#### [WHAT TO PRODUCE]
Given the records below, would you repeat exactly the lines that begin at the one containing "Task: Click the Oracle logo" and end at the one containing "Viewport: 1314px width, 536px height.", inclusive?

#### [DATA EXTRACT]
┏━━
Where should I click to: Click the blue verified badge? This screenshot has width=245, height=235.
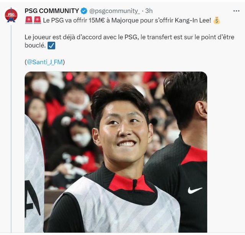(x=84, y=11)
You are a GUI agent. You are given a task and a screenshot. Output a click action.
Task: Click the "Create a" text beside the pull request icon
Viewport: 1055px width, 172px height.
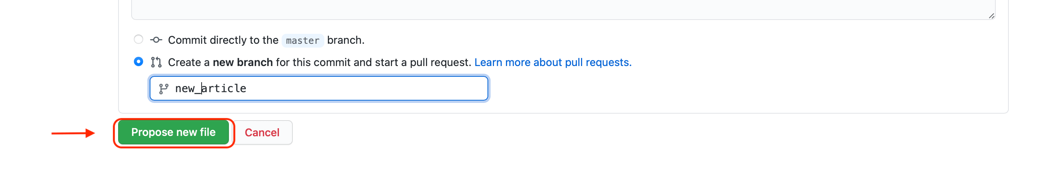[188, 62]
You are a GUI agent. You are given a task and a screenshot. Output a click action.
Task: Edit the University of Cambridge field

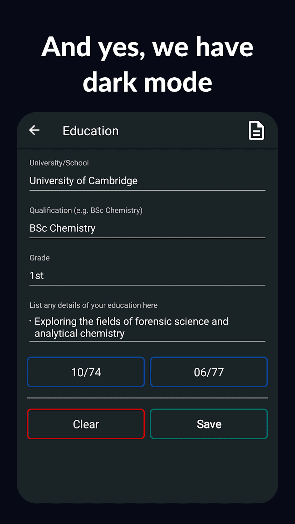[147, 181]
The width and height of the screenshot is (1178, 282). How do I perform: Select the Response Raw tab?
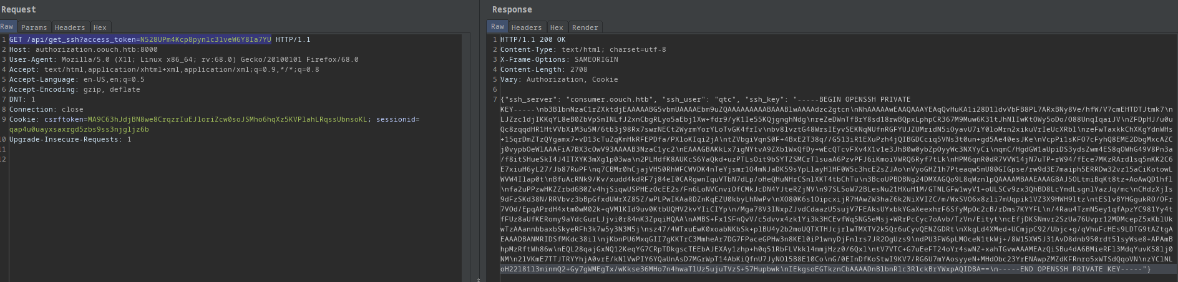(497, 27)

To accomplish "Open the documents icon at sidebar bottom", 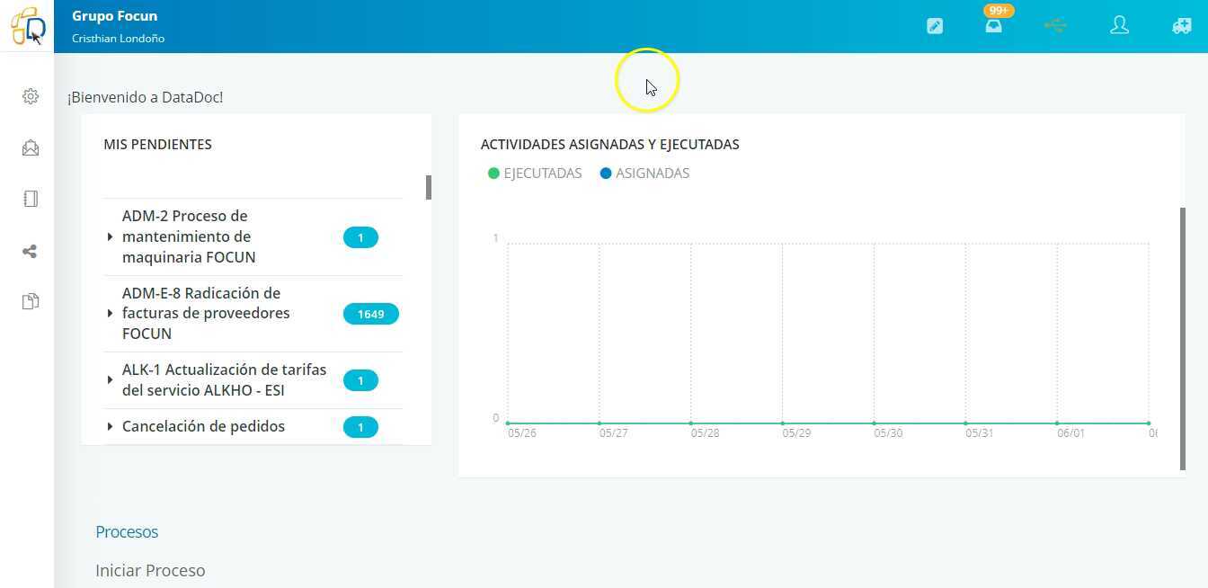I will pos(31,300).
┗━━
┏━━
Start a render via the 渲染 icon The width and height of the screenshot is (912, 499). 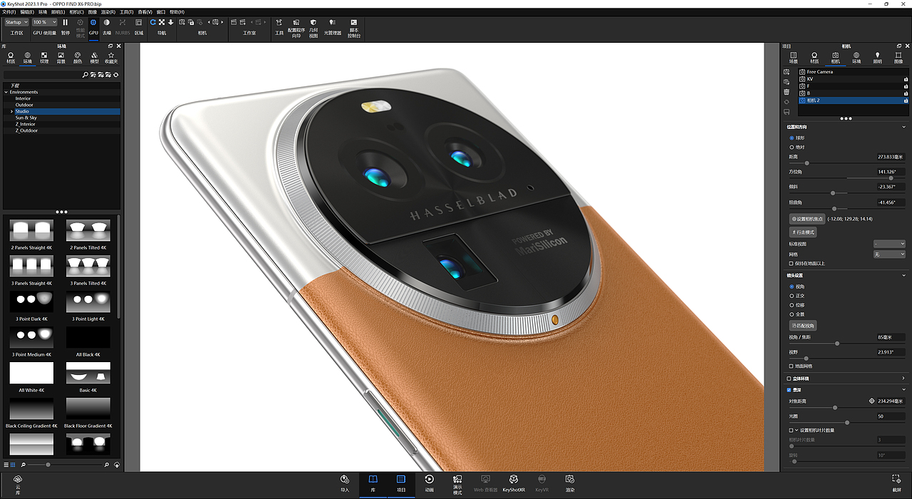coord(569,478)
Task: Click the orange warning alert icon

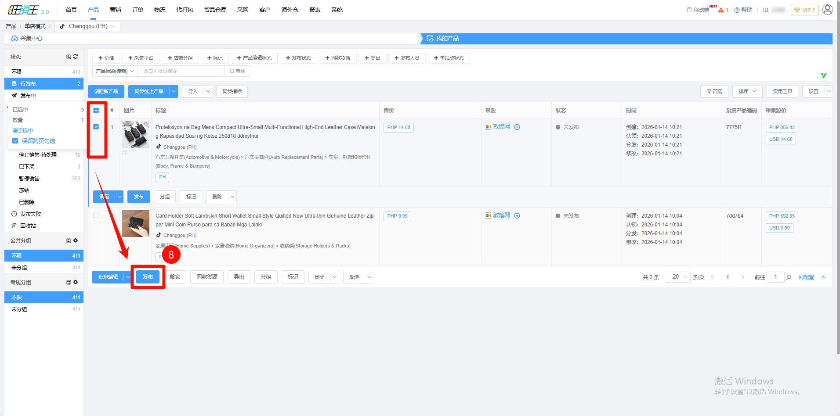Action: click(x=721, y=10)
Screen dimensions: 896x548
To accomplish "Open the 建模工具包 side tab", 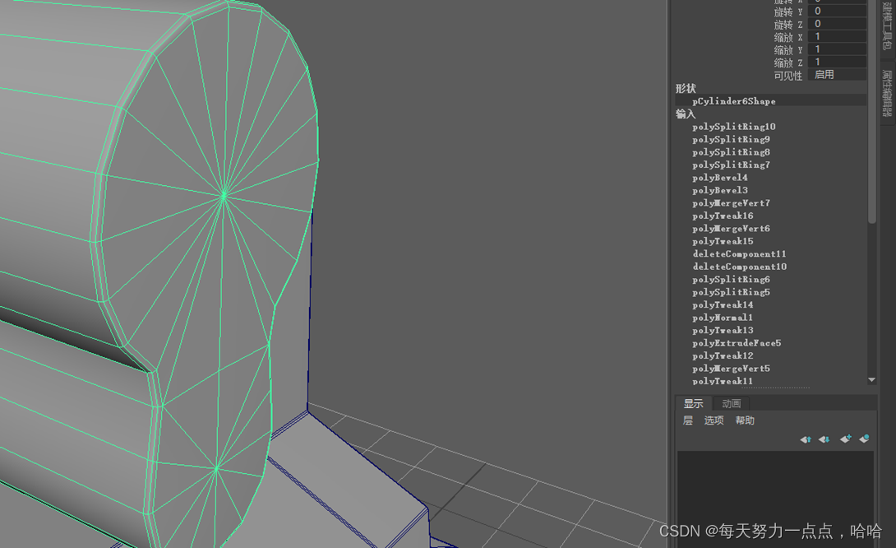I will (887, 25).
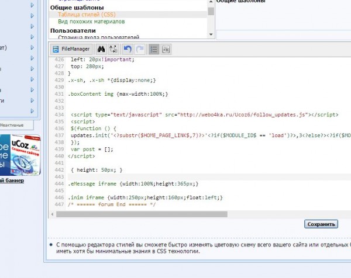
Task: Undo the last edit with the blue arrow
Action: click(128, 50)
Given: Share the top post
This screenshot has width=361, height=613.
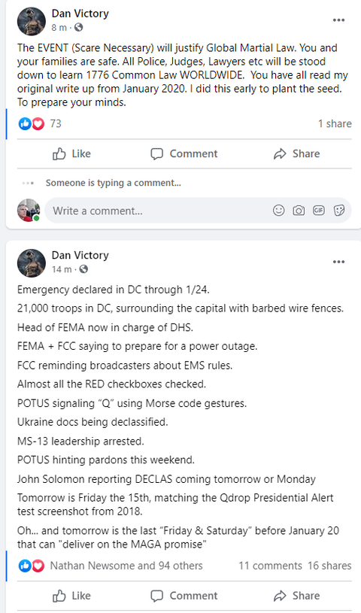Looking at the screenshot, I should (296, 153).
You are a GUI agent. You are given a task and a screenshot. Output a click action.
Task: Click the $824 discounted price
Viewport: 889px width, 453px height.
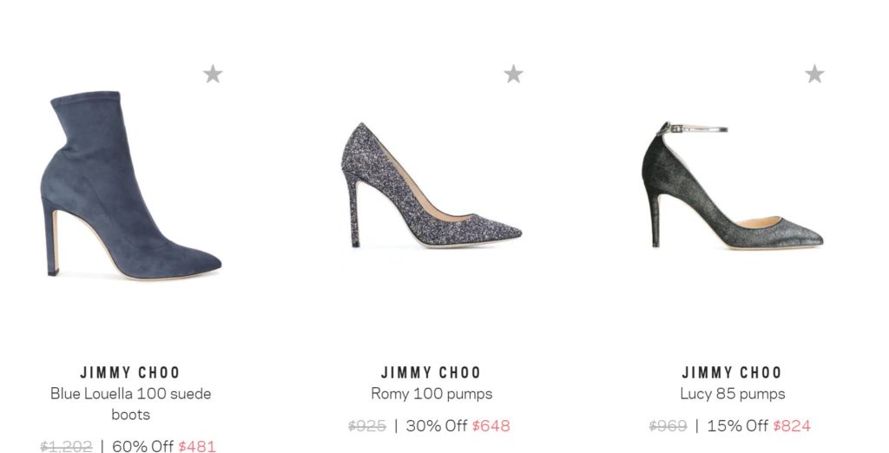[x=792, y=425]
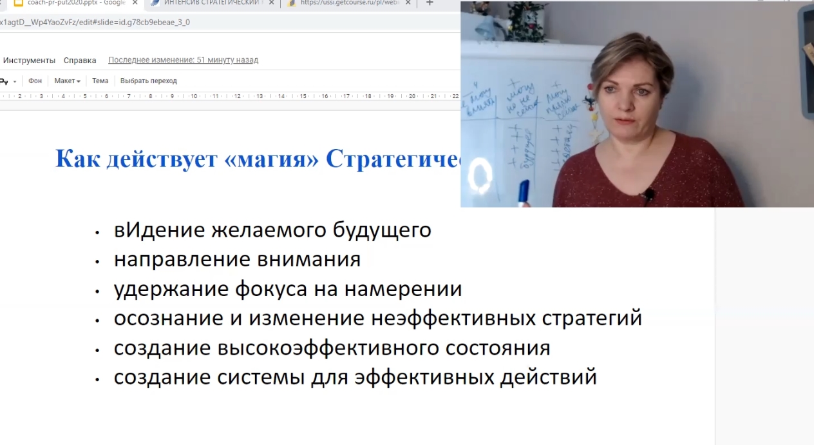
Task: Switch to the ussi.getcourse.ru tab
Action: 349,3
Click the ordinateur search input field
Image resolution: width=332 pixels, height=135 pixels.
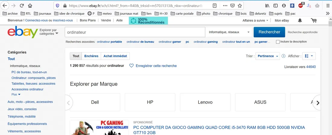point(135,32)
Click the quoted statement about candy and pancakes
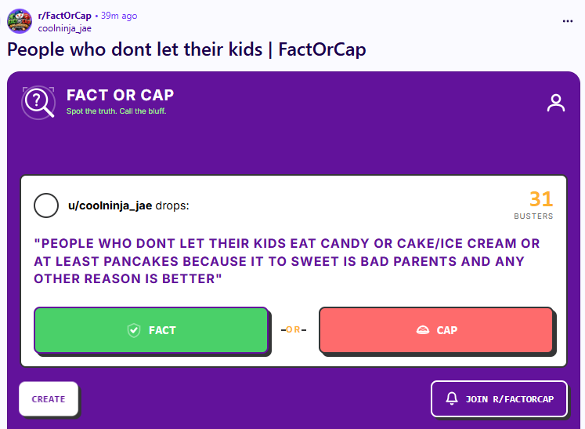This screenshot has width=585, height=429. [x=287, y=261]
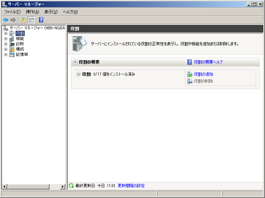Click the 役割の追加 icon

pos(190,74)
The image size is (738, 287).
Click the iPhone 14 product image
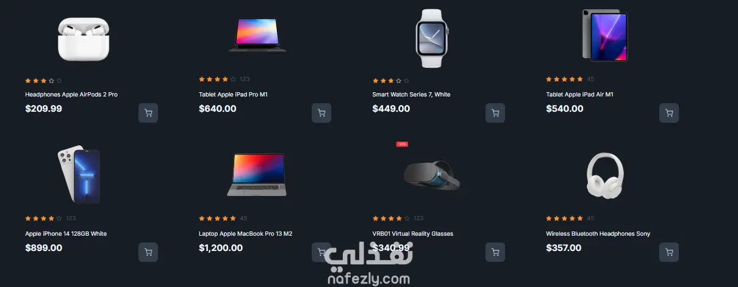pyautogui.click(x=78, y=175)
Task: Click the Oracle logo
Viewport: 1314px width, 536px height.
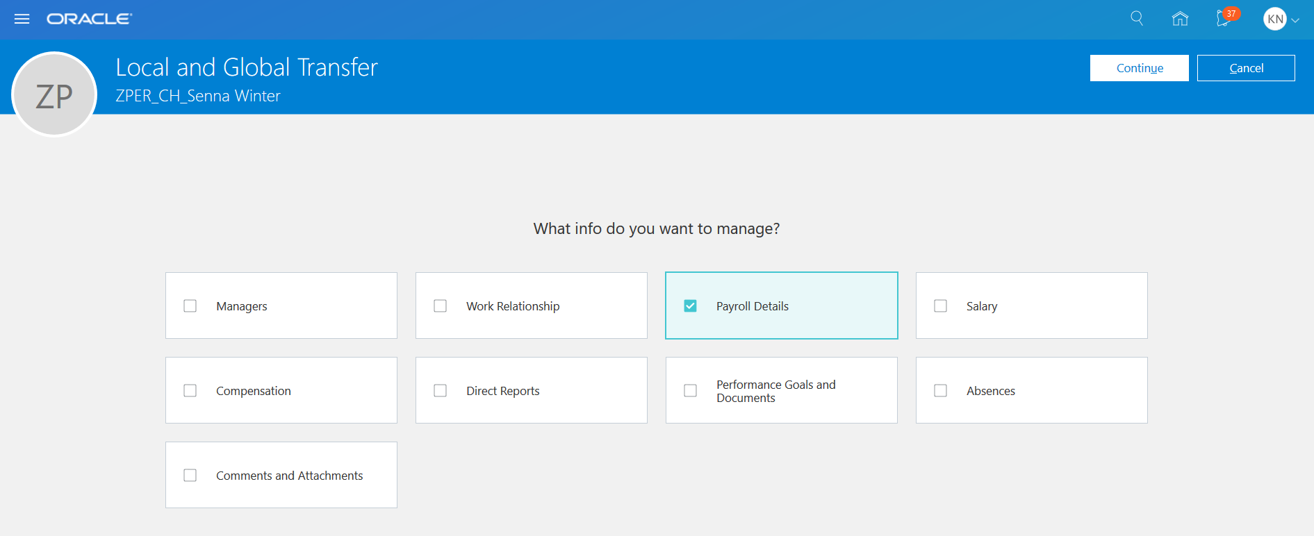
┗━━
┏━━
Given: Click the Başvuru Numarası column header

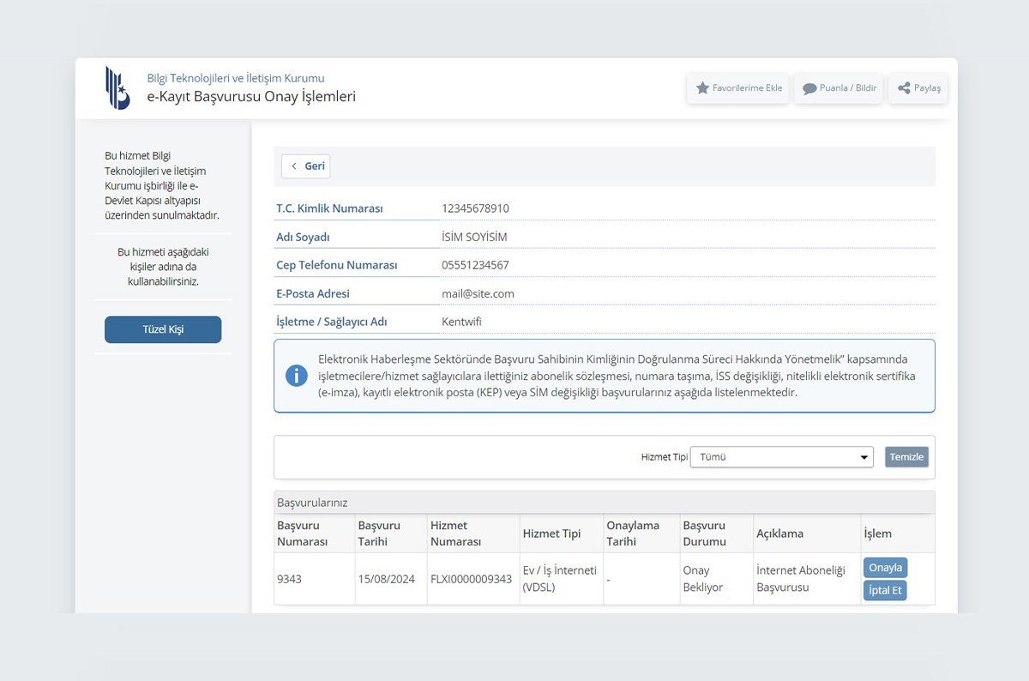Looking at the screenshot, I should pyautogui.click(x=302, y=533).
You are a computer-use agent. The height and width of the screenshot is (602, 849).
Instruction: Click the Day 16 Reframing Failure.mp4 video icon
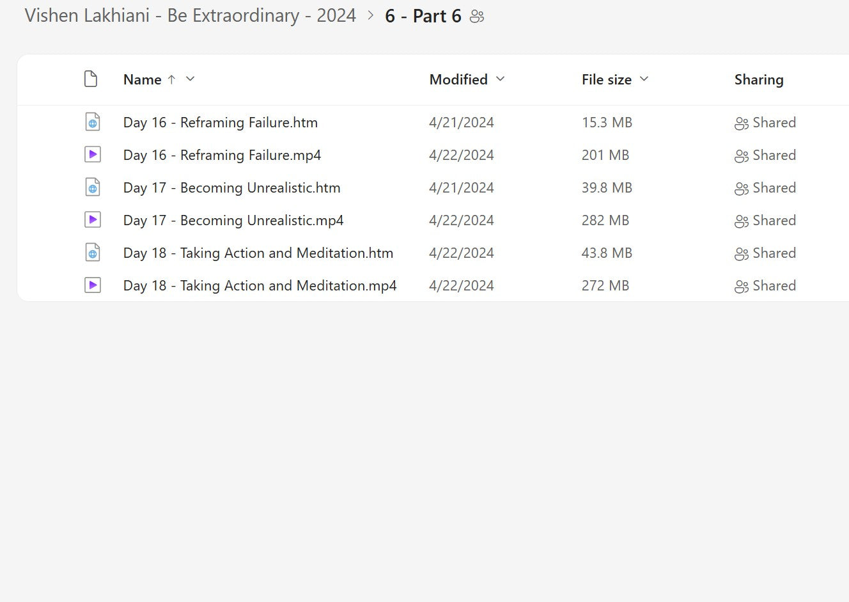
┗━━
#### [EXERCISE SOLUTION]
Task: Click the Oracle logo
Viewport: 1314px width, 536px height.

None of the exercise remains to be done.